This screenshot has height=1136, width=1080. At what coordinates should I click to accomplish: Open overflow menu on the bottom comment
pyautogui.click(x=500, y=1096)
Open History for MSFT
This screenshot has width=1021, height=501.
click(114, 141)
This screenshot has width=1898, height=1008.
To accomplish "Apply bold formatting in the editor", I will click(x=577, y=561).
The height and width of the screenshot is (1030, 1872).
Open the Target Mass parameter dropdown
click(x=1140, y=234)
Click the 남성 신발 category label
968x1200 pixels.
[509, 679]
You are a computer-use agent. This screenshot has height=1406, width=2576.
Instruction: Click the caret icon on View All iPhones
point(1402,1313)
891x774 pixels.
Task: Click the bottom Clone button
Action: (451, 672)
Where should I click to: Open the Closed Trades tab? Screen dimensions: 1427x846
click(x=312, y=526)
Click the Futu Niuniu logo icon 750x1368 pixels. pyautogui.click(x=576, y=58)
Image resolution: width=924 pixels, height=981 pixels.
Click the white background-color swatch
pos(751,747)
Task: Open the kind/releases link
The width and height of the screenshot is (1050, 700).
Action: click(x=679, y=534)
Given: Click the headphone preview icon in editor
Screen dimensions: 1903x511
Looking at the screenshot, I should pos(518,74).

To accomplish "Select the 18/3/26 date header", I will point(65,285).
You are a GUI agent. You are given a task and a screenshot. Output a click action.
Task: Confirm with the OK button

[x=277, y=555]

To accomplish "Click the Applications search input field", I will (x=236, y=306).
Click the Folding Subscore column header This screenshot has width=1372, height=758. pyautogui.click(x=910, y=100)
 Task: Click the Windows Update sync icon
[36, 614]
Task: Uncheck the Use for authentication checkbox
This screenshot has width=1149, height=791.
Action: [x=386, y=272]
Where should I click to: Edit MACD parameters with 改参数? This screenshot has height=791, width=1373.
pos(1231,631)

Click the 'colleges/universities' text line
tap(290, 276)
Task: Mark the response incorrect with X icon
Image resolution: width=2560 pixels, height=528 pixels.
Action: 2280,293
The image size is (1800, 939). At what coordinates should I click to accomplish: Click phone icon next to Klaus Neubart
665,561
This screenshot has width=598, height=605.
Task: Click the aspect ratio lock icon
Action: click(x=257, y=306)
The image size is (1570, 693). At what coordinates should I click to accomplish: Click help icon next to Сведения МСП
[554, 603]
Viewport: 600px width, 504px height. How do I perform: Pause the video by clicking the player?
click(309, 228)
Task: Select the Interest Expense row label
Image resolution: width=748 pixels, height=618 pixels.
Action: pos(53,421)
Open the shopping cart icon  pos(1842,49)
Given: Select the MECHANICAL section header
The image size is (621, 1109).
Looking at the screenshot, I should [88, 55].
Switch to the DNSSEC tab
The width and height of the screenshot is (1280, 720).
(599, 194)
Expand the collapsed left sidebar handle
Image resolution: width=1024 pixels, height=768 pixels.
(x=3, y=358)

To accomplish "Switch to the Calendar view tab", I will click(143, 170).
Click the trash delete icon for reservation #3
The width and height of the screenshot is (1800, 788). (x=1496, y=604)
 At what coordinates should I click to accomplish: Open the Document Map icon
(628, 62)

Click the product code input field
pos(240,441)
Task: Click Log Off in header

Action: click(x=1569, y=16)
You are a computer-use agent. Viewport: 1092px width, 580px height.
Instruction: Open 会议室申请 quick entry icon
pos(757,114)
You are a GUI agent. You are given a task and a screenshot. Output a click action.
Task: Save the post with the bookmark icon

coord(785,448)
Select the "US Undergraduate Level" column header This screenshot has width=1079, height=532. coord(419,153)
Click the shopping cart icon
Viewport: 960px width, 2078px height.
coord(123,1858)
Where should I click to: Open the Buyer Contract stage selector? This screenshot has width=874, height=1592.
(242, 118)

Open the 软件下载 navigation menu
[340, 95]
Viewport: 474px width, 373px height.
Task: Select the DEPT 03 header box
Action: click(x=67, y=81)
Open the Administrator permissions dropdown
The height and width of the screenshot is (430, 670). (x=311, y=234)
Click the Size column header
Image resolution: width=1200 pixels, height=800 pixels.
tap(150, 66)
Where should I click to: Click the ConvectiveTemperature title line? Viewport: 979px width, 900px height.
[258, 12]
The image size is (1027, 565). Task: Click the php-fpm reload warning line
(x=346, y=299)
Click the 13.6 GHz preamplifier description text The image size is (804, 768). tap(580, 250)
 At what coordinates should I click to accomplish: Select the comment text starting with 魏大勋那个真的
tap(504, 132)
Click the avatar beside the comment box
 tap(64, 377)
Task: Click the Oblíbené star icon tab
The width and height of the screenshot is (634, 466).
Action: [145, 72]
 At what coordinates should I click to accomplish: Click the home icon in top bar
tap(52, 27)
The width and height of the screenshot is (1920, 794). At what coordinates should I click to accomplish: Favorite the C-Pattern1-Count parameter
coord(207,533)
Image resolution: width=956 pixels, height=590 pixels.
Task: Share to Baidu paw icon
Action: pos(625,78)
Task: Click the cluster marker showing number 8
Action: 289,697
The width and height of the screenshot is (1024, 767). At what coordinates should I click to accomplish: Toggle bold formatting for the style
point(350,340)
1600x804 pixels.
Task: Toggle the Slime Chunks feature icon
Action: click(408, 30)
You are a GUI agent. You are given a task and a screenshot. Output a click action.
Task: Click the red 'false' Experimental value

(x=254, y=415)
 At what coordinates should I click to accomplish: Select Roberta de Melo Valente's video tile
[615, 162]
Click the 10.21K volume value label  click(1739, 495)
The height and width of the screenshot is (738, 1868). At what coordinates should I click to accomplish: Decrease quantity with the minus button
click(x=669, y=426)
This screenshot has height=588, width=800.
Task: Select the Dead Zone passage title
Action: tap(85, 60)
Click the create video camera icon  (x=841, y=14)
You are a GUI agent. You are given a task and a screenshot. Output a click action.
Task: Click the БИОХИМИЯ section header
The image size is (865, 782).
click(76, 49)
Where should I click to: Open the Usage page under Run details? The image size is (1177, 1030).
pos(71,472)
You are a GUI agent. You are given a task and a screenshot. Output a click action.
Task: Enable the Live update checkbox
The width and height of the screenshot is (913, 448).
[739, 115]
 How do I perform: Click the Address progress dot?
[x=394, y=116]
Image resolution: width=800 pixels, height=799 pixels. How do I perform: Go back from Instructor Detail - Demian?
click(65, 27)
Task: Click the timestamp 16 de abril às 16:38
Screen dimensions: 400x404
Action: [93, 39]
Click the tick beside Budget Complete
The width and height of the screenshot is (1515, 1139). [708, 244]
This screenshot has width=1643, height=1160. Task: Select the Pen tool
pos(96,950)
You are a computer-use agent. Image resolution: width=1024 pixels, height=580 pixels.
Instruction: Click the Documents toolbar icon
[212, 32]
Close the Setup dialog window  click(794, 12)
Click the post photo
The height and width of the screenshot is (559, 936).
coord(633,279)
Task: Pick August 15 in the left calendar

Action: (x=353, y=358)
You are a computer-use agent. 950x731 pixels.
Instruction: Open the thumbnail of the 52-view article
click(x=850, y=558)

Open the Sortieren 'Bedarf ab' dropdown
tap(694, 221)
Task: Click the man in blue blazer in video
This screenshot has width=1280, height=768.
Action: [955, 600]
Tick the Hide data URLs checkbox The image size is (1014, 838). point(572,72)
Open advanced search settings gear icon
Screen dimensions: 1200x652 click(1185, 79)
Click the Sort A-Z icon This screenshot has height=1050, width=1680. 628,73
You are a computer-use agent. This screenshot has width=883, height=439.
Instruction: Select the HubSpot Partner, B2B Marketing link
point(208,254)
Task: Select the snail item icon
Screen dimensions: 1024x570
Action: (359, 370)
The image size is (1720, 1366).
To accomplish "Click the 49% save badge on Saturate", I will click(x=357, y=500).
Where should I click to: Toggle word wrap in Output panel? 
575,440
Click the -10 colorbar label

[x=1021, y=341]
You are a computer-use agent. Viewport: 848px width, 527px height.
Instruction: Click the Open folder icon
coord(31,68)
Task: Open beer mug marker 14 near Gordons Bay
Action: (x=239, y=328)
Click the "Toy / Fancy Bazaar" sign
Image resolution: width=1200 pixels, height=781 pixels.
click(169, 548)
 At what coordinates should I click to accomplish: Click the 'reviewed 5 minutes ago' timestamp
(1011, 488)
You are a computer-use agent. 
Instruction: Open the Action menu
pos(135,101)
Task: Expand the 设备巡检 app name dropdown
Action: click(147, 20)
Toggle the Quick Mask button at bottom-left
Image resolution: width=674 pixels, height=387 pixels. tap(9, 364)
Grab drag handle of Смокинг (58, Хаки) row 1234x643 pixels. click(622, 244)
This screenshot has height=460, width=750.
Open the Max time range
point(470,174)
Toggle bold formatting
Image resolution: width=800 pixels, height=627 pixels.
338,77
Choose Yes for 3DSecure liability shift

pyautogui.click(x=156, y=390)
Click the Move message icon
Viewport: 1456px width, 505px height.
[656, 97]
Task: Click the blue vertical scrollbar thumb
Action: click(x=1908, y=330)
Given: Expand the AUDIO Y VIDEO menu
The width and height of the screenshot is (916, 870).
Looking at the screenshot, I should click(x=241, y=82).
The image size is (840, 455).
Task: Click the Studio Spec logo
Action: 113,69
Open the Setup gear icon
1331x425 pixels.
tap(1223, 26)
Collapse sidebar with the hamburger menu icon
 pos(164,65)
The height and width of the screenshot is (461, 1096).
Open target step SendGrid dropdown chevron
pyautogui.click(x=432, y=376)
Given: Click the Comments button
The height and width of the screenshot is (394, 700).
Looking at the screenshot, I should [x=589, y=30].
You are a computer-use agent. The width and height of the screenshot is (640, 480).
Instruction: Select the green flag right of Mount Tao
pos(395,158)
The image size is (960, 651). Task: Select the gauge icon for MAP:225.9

═══

### TASK GOAL:
Reproduce only this range: the first line of the data above through the line with "This screenshot has width=1898, height=1008.", both included, exactly as written.

### REPLY:
This screenshot has height=1136, width=1080. At what coordinates should I click to accomplish: Open overflow menu on the bottom comment
pyautogui.click(x=500, y=1096)
Open History for MSFT
This screenshot has width=1021, height=501.
click(114, 141)
This screenshot has width=1898, height=1008.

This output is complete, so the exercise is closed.